What is needed is an exact copy of the line where "You are a computer-use agent. 1179x908" appears plus every later line in the material.

* * *

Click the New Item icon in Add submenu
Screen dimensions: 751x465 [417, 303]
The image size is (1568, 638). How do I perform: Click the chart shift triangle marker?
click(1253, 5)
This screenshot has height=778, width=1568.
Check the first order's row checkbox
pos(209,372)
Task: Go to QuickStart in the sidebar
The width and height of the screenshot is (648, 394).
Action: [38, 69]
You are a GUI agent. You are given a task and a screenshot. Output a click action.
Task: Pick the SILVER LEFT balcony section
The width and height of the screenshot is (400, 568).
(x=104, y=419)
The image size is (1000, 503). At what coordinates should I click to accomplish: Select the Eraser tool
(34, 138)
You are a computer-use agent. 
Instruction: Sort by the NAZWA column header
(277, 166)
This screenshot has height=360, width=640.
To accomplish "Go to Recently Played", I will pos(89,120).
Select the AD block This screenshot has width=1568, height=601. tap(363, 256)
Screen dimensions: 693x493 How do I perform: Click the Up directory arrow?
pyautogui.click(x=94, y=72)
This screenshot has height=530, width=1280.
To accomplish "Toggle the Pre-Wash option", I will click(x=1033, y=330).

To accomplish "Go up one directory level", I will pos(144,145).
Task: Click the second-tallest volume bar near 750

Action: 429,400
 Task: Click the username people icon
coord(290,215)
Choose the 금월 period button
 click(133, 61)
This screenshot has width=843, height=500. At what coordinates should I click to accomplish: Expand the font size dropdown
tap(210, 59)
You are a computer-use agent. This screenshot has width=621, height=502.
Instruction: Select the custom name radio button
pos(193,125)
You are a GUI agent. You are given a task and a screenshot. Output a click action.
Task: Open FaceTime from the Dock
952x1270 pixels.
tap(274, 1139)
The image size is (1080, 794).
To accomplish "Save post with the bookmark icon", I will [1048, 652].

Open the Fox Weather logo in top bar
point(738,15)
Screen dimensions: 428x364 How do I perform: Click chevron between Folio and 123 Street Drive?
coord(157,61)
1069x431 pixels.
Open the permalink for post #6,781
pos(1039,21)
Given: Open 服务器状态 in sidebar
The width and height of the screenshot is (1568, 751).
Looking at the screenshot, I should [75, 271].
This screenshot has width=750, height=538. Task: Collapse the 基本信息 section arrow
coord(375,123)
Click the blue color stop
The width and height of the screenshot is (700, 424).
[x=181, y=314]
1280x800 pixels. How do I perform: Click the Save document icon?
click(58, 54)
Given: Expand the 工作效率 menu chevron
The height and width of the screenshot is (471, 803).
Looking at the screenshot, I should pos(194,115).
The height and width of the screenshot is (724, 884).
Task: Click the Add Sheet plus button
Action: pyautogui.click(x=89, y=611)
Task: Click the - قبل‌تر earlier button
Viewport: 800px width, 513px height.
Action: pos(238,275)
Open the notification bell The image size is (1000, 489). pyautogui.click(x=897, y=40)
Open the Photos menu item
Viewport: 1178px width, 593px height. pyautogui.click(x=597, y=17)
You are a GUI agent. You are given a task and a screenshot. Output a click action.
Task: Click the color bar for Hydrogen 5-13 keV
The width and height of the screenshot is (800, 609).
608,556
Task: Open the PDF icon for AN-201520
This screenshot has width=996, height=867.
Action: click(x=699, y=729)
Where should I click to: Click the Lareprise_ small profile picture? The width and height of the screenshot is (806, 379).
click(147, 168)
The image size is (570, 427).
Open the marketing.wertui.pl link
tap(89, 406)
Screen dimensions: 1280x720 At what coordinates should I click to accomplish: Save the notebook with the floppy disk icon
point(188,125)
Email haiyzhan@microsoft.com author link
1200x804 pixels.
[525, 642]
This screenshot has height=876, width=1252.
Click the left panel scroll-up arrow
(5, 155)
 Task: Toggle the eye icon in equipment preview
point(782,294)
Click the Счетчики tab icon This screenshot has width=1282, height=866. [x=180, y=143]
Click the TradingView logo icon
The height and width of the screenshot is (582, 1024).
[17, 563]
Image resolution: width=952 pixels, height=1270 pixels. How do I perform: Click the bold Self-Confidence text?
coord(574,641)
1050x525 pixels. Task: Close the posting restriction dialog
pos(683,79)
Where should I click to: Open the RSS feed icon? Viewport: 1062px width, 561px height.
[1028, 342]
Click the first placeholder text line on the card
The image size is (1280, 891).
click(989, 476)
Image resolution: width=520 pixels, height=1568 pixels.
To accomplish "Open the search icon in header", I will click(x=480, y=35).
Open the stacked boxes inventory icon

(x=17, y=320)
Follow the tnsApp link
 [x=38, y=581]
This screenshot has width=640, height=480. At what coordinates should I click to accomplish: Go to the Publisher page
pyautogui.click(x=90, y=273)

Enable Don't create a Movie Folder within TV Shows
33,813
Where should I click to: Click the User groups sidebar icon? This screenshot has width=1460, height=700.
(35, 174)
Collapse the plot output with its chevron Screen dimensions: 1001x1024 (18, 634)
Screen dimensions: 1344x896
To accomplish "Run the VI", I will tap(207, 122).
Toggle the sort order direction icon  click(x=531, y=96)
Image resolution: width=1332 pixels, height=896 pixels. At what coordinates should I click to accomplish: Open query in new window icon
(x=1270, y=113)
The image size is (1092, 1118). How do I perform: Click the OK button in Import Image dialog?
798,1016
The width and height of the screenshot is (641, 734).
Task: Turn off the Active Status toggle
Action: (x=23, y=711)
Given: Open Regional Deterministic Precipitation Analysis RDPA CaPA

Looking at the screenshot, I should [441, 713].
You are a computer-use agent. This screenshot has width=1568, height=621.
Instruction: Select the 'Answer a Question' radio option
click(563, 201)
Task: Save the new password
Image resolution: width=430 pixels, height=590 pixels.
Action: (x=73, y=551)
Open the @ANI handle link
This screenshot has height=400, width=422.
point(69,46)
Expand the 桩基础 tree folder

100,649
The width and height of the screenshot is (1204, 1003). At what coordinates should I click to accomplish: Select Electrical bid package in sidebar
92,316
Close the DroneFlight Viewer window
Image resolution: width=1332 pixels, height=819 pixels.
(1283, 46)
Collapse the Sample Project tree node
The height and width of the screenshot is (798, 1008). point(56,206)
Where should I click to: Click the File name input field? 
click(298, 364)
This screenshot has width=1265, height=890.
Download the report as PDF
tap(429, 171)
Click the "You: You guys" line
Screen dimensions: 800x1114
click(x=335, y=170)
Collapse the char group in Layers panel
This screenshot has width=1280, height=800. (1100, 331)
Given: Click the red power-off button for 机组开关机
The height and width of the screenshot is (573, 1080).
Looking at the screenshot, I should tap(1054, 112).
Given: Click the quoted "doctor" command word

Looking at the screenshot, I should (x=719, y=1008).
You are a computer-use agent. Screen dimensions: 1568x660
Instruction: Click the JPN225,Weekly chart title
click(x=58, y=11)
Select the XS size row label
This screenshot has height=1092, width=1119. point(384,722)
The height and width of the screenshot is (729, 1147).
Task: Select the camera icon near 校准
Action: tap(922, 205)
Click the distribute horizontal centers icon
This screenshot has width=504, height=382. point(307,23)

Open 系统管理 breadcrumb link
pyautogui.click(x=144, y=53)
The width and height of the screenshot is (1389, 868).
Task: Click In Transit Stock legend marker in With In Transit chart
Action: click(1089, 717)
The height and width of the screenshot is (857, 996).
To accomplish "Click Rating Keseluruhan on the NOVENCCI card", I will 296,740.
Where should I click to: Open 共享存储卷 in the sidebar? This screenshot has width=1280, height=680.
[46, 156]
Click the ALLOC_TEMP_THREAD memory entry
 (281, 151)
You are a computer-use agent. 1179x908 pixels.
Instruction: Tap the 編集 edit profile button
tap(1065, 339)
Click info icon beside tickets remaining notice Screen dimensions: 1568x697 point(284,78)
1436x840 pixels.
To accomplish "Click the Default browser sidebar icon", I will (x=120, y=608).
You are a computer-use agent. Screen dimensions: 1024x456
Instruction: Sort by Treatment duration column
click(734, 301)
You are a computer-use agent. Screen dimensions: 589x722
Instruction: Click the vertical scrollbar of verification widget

* * *

Answer box
You are a computer-use agent. 1179x908 pixels.
Instruction: Tap the 編集 edit profile button
tap(1065, 339)
Click info icon beside tickets remaining notice Screen dimensions: 1568x697 point(284,78)
1436x840 pixels.
To accomplish "Click the Default browser sidebar icon", I will (x=120, y=608).
You are a computer-use agent. Screen dimensions: 1024x456
Instruction: Sort by Treatment duration column
click(734, 301)
You are a computer-use agent. Screen dimensions: 589x722
Instruction: Click the vertical scrollbar of verification widget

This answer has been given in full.